PREeclampsia risk stratification test: development of CALIbration framework for the analysis of a multiplex panel of endogenous Compounds by LC-MS.

Metabolomic Diagnostics (METABOL) is an innovative company which is developing tests for pre-eclampsia in pregnancy. One of the key challenges in the product development is establishing the optimal way to perform the quantification of the metabolite targets underpinning the preeclampsia test.
In the case of risk stratification products, the predictive metabolite biomarker profiles are merely a perturbation in the levels of a set of endogenous metabolites in the blood of pregnant women at risk of developing Preeclampsia. Because these predictive metabolites can be found in every person’s blood several technical challenges arise, for instance: the lack of readily available analyte-free matrix for the production of calibrators, or the fact that the internationally well-established LC-MS test validation framework for bioanalysis of xenobiotics is not readily applicable.The scope of the project therefore was to develop an appropriate quantification strategy for the product addressing the challenges above, and complying with the following pre-defined product development prerequisites:
1. Delivering robust quantification data which can be fed to the risk stratification algorithm, taking into account:
A) Long term reproducibility (e.g. change of reagent batches, calibrator materials)
B) Robustness – independent set-ups and laboratories should all generate data sets which are compatible with the risk stratification algorithm
2. Delivering robust quantification data in a format which can be accepted by key stakeholders
A) Regulatory Approval bodies
B) Clinical laboratory directors
C) Test prescribersThe project was successful in delivering the following high level outcomes which support the feasibility of commercialising a multi-metabolite biomarker based preeclampsia test:
• A newly developed LC-MS/MS assay which offers precise quantification for 4 pre-selected pre-eclampsia biomarker candidates in pregnant women’s plasma employing a seven point calibration curve and 3 levels of matrix-matched quality control levels (cf. to allow for batch QC as relevant for application of the assay in clinical laboratories).
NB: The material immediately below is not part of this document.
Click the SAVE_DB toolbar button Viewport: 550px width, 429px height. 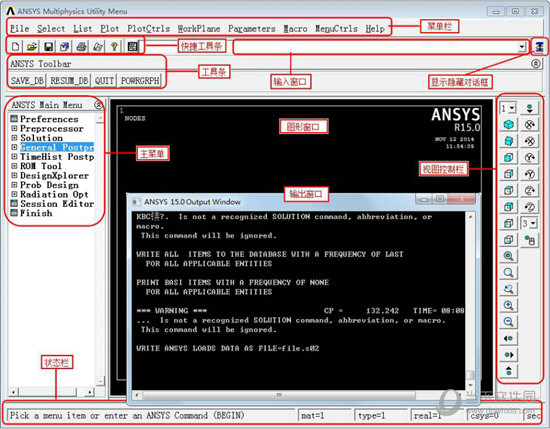click(27, 81)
• Absolute quantification of the endogenous molecules was achieved by implementation of state-of-the-art Isotope-dilution using matching Internal standards of high quality (no relevant crosstalk was detected).
• An assay design which took into consideration design input requirements regarding both the sample preparation protocol and the LC-MS/MS setup. The resulting assay was found to be sufficiently robust with low inter-instrument and inter-operator imprecision, both supporting the development into an IVD kit.
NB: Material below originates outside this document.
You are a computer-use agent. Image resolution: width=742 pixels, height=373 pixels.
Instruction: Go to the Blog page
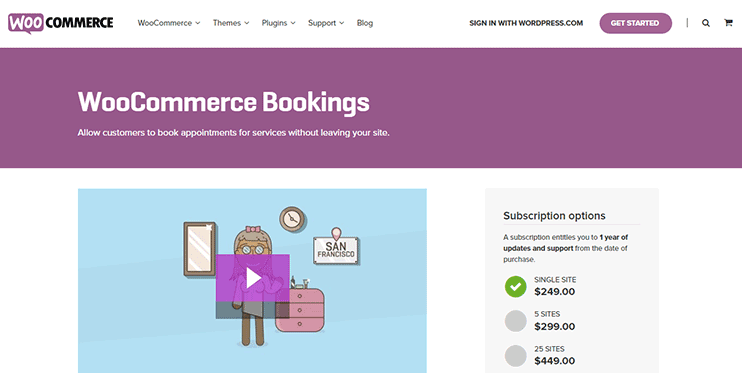pos(365,23)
• In a medium scale feasibility study with clinical samples it was shown that the quantitative assay
o Preserved the (preterm) pre-eclampsia prediction as observed in the original biomarker discovery study.
o Was of such quality that batch acceptance criteria based on international guidelines were met
• Furthermore, the measuring interval was established for EDTA plasma samples obtained at 11-13 weeks of pregnancy samples, in a proof of principle test involving >1500 clinical samples.
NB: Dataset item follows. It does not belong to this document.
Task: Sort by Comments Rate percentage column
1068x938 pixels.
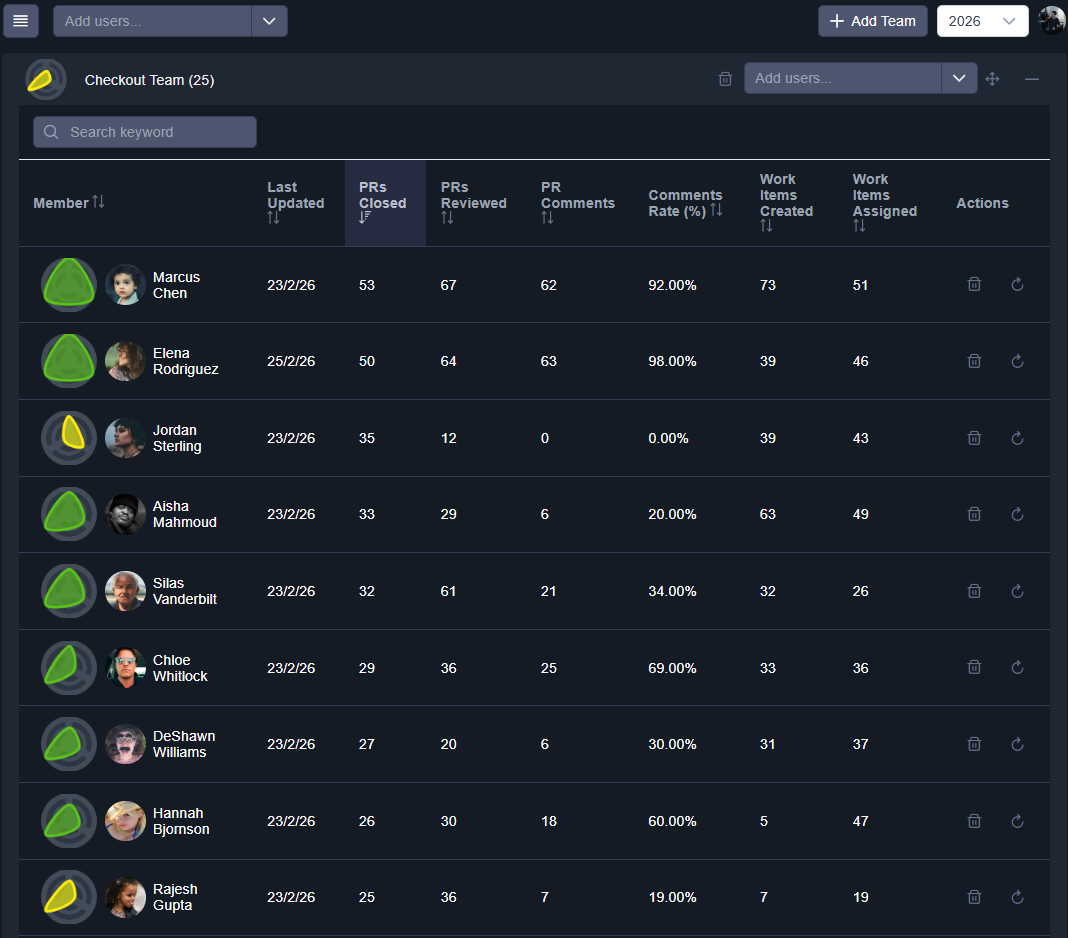Action: [685, 203]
In addition to the further development of the researcher’s scientific skills and expertise, the Marie Curie fellow developed significant business skills during the lifetime of the project, which will be instrumental in her career progression. Notably, the researcher successfully studied for her Lean Six Sigma Yellow Belt qualification and implemented a successful continuous improvement project within the company’s product development utilising those techniques. Moreover, the researcher was further exposed to a range of project management techniques, team building, risk management, supervision, mentoring etc. within METABOL.
Also of significance was the researcher’s exposure to and engagement with a number of the aspects of the complex pathway to delivering an IVD to the commercial market place, including the work in a regulated environment (ISO13485), and engagement with relevant stakeholders. The opportunity to build understanding of this commercially important product development framework provided the Marie Curie fellow with an important professional development step-up.